● TASK OBJECTIVE
Among the entries below, copy every line that carries the word "computer".

● RECORDS PROVIDED
━━━━━━
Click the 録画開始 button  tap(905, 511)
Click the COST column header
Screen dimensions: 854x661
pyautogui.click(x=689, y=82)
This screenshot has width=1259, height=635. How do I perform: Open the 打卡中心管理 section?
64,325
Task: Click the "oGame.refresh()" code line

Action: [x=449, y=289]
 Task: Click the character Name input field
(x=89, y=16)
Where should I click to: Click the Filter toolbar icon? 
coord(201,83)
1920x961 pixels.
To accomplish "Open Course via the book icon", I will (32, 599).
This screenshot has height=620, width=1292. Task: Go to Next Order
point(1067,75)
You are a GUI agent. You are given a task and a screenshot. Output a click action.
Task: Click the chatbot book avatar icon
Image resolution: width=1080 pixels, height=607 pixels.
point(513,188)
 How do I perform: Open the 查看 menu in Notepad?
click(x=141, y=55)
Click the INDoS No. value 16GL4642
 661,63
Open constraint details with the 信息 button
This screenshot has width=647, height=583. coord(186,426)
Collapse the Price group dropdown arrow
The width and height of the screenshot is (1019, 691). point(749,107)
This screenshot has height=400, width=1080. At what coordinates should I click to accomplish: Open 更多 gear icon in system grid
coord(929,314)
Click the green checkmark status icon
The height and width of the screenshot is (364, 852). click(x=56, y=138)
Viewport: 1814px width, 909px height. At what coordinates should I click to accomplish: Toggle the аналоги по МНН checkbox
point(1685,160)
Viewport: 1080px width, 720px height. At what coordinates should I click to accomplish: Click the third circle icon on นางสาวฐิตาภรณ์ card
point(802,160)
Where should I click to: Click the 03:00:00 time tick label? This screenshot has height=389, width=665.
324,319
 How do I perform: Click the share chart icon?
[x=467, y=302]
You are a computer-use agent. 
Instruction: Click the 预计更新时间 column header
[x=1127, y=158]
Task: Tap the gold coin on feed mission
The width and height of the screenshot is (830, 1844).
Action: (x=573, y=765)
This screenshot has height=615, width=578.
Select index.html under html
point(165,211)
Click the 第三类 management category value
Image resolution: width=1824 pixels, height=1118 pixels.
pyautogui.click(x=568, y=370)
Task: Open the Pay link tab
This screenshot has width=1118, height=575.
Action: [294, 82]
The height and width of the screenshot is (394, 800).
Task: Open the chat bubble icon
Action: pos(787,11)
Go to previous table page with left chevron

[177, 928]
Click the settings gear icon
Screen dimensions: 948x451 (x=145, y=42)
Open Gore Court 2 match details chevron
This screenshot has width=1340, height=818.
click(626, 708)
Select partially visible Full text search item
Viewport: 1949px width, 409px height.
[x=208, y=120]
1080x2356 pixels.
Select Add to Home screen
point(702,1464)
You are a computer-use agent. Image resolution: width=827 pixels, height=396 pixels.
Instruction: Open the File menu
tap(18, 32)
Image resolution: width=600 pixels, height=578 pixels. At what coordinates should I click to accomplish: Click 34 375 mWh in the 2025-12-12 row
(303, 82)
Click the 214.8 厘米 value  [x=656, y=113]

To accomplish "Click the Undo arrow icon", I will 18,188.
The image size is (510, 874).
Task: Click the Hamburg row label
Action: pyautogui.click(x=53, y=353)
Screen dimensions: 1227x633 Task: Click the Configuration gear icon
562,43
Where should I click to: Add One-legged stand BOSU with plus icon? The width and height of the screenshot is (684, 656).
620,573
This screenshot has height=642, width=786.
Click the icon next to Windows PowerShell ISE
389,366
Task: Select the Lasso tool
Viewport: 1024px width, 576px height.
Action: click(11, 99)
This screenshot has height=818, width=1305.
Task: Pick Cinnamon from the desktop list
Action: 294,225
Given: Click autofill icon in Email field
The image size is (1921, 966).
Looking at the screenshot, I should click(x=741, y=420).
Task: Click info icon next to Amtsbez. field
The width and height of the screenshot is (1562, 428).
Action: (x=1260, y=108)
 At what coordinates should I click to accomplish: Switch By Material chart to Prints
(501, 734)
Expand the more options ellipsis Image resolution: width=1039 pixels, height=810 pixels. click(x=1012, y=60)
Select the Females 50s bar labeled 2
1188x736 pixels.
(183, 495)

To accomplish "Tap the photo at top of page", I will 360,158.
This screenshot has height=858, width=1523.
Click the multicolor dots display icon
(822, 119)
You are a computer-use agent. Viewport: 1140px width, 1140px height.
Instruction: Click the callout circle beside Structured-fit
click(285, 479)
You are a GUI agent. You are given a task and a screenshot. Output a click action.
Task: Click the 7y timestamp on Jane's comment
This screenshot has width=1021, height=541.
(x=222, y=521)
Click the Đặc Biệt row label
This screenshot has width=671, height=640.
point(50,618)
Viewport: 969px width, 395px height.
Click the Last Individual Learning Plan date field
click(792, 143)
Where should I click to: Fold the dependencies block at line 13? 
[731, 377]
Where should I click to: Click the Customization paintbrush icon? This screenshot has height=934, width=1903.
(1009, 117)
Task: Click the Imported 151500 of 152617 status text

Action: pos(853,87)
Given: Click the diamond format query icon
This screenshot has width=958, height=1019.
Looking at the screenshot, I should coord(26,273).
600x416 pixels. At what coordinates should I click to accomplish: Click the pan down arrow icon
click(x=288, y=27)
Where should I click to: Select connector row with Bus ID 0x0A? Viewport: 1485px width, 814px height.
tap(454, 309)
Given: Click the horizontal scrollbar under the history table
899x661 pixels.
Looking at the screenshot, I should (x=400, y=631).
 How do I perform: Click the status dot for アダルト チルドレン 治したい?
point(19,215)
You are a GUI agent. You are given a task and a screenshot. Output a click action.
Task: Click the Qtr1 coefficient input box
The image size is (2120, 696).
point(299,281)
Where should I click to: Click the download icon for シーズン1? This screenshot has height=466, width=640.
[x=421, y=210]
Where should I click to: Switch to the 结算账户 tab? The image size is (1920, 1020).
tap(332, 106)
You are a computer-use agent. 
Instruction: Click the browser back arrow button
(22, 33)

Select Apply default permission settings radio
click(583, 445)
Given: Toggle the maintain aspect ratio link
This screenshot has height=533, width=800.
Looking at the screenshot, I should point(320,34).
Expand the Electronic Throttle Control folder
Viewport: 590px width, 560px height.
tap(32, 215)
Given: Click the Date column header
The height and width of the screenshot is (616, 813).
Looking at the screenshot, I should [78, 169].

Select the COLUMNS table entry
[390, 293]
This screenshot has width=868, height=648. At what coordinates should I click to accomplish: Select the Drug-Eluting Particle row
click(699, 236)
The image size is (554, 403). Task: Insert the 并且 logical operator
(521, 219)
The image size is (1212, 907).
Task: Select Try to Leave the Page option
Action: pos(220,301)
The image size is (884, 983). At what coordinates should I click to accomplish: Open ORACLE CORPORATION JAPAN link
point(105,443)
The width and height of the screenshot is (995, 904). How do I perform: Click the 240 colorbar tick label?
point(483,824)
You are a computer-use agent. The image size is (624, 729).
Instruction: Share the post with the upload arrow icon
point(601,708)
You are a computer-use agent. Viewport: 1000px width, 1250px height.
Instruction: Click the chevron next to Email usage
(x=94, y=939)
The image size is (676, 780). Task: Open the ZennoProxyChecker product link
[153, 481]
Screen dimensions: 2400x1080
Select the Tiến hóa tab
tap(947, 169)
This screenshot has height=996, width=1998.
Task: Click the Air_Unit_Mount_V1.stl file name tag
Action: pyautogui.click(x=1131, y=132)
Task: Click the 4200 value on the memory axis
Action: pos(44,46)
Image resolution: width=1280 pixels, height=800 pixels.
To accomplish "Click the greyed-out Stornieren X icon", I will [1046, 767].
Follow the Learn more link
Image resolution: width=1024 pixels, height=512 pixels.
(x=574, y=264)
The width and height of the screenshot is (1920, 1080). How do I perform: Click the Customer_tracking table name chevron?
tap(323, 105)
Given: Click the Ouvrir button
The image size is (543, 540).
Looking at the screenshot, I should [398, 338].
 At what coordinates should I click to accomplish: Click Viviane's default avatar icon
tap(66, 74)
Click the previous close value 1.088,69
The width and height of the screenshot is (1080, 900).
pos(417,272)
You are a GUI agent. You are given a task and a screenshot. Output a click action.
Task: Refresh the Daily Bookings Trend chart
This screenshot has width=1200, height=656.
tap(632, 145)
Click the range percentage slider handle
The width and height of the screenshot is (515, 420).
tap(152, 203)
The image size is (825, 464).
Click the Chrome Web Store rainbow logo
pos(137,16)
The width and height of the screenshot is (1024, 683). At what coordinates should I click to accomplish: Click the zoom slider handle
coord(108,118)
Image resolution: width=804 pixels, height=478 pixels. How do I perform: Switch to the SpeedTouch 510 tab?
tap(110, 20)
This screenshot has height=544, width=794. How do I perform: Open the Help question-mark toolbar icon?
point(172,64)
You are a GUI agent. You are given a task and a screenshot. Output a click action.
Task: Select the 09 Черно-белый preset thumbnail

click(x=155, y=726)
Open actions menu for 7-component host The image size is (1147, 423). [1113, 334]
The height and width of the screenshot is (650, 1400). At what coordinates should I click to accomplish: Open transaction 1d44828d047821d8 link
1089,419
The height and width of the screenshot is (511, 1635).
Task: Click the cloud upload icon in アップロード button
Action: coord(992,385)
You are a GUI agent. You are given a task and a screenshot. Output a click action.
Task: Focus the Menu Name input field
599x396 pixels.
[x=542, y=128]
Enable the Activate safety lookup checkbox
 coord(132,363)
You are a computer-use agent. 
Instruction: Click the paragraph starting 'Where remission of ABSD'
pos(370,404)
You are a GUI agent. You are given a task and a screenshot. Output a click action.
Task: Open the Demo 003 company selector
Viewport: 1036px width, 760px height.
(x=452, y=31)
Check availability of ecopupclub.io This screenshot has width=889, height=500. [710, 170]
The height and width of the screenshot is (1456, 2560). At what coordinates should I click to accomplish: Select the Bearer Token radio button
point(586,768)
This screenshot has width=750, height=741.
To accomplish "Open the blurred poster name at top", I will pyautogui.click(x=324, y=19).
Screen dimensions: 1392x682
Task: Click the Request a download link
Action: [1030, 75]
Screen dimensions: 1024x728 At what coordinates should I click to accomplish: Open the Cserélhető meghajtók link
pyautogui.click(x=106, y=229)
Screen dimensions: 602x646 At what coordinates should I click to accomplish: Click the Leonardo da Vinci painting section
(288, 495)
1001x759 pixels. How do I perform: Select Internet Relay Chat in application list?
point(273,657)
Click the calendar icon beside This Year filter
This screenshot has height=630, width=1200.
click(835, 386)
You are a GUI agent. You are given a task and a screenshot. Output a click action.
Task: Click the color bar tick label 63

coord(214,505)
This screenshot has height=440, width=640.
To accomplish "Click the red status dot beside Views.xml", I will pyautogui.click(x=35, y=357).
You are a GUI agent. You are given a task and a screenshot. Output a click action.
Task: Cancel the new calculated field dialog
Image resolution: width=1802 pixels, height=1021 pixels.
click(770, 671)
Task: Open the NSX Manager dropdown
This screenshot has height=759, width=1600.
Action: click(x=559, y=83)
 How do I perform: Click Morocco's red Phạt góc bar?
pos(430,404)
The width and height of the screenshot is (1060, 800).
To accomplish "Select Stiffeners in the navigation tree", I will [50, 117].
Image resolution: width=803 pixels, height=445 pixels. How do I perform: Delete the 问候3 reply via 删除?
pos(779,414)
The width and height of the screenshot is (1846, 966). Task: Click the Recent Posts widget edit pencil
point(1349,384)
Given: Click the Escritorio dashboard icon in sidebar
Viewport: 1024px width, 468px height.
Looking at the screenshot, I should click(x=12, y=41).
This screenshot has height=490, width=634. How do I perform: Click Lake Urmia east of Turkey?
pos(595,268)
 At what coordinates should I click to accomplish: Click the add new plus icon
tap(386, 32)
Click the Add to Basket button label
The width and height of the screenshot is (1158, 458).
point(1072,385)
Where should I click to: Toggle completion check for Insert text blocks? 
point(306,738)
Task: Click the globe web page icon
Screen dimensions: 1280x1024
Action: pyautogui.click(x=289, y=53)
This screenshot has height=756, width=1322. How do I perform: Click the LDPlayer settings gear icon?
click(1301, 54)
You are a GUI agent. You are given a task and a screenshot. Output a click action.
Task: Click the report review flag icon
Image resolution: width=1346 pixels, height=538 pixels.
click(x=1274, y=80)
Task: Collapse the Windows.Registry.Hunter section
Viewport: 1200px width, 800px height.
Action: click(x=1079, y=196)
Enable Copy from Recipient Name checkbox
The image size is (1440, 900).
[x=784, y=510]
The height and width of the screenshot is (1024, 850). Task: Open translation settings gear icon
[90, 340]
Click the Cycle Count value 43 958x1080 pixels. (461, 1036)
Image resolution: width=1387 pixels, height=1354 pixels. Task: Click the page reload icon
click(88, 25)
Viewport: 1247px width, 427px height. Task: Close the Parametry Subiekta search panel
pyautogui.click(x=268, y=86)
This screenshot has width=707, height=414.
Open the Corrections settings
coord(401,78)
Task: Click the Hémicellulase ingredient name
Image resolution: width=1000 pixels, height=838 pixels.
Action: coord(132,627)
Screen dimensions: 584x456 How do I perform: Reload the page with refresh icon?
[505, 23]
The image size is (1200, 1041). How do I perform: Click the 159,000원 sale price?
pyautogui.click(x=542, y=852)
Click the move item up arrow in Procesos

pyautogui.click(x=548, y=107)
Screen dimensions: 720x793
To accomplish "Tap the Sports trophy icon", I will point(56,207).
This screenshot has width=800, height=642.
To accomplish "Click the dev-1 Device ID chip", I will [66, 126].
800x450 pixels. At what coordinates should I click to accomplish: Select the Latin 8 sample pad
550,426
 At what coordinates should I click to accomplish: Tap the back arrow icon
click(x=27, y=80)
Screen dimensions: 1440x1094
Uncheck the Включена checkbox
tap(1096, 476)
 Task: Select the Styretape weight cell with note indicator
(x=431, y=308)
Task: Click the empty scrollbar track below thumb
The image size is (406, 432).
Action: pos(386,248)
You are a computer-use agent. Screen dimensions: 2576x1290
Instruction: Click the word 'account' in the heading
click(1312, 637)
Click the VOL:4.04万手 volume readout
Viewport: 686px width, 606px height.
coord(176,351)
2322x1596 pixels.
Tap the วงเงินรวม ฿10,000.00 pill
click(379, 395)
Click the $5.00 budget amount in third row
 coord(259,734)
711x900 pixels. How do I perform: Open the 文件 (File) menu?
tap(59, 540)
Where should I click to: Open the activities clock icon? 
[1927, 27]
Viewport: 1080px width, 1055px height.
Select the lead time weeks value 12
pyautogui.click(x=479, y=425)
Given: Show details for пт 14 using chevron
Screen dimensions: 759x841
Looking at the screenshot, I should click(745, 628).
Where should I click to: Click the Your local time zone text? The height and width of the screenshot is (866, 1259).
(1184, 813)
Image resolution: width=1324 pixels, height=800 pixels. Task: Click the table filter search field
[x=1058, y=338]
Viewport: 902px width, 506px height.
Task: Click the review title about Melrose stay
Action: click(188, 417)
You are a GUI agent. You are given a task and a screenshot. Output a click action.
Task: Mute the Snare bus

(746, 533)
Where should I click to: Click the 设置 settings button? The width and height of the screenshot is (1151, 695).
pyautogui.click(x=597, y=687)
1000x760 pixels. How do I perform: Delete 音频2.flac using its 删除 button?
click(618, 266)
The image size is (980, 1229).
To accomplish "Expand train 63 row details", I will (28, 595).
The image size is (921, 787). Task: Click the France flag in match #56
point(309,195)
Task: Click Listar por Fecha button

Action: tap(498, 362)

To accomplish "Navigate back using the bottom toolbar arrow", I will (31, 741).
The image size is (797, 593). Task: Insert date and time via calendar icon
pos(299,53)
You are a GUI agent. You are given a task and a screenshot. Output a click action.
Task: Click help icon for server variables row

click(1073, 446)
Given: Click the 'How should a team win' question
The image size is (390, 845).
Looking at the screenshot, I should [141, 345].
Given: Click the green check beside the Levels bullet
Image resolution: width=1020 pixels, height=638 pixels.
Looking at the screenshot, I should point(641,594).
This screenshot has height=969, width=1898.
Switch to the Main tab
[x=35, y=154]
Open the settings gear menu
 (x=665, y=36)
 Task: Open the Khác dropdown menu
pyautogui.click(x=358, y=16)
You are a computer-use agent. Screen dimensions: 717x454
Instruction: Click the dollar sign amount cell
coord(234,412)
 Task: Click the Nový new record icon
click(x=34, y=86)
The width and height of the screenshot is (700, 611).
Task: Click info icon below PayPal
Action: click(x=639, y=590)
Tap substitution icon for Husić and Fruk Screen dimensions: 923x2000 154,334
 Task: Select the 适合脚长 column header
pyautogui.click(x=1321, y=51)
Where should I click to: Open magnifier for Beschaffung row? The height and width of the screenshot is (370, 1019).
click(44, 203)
━━━━━━
● SOLUTION
You are a computer-use agent. 
You are a computer-use agent. Image resolution: width=827 pixels, height=396 pixels.
You are a computer-use agent. Viewport: 1140px width, 1140px height.
You are a computer-use agent. 
You are a computer-use agent. The image size is (624, 729).
You are a computer-use agent. Viewport: 1000px width, 1250px height.
You are a computer-use agent. 
You are a computer-use agent. Screen dimensions: 2576x1290
You are a computer-use agent. Screen dimensions: 717x454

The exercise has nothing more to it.